BACK in school, whenever the topic of think tanks came up during discussions, the revered image that came to mind had been that of a distinguished group of bald and bearded men huddled around a table.

Admittedly, I have always held the idea of such in high regard and with deep respect, as even up till today, a strange fascination for this imagined group of individuals remained almost childlike, in a sense. To me, think tanks seemed like those types of secret societies that could only emerge out of Hardy Boys stories.

However, my reverent image of think tanks has become blemished when I later discovered that these have really been nothing but focus groups that pushed their own hidden agenda.

An American author, David Callahan had said think tanks, most common in the mid-50s, were originally created to offer objective analysis of complex issues, such as poverty alleviation and such.
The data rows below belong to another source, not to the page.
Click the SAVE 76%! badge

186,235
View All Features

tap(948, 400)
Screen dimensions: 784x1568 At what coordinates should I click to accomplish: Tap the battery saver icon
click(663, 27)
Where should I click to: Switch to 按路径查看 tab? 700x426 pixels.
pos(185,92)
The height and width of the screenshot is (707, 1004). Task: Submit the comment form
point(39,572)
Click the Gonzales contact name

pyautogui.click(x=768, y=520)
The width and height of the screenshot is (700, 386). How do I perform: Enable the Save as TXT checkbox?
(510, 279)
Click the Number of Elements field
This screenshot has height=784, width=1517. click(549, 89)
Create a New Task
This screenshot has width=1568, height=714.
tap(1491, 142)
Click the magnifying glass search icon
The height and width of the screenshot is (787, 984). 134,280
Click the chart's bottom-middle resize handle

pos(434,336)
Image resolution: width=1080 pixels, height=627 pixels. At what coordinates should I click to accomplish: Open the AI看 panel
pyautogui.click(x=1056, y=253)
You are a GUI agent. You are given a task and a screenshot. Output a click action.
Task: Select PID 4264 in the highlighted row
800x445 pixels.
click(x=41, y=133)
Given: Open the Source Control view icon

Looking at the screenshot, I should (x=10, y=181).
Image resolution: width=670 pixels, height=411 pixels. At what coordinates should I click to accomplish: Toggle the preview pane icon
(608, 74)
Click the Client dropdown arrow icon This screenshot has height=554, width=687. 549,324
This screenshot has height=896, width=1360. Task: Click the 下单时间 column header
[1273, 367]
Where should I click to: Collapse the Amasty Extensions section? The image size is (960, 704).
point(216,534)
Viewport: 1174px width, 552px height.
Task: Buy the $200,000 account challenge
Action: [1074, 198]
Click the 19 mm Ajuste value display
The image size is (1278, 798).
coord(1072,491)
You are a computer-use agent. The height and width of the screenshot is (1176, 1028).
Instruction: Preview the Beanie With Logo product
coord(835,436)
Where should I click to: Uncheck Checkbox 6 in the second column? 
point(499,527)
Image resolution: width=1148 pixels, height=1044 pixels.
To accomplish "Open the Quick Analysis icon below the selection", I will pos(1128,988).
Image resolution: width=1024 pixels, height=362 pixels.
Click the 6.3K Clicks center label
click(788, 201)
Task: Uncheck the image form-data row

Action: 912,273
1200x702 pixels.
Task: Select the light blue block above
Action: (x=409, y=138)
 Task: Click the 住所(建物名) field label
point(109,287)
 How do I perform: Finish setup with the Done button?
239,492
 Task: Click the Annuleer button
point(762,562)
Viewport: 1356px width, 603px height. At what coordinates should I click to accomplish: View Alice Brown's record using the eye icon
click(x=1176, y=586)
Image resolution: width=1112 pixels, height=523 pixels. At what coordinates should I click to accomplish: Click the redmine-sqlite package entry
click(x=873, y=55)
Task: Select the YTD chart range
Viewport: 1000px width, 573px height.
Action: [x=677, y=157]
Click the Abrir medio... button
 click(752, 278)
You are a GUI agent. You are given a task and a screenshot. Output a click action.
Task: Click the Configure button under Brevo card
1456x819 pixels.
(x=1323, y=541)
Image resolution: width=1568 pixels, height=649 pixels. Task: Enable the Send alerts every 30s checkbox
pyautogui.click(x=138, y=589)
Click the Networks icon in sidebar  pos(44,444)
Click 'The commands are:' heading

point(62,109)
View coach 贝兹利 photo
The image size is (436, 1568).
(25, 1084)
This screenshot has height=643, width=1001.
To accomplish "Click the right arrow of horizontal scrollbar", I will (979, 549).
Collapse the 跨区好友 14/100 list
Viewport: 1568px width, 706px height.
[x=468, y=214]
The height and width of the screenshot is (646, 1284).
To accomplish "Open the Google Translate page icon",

As it is, these somehow evolved into being used as workshops from where both the left and the right of ideological movements have brainstormed and fine-tuned their approaches.

In other words, as a means to influence the political landscape of the time, so-called think tanks have dressed up ideological propaganda as serious studies. An example of this could be seen in the depiction of Russia as evil or the Iron Curtain, and America as good, or the land of the free. In its general use, newer versions of think tanks came up with the development of intellectual “brands,” proving most useful in advertising and other marketing schemes, common tools of capitalism.

Thus, from its elite beginnings in some ivy league universities or some scholarly institution, think tanks and the concept of it had extended its seeds far beyond to other learned or interested agenda-laden groups and individuals, with the more prestigious ones backed-up and funded by corporate philanthropic foundations that push for a certain idea.

With the coming of the Internet, the reach of propaganda, or however one wants to call it, has become more significant so that truth can now be looked at and translated from so many angles. Sociologist WILL DAVIS in a treatise had said, “truth has become a kind of war zone that is not good at finding the truth.”

One now only has to pore through countless readings available on all existing social media platforms to know the scope of this seemingly endless information landscape. While there are those who maintain that it is still dialogue and consensus that determines the search for truth. In the end, there are those who favor a “weird fetish that, it is only conflict and debate that will win out in the end.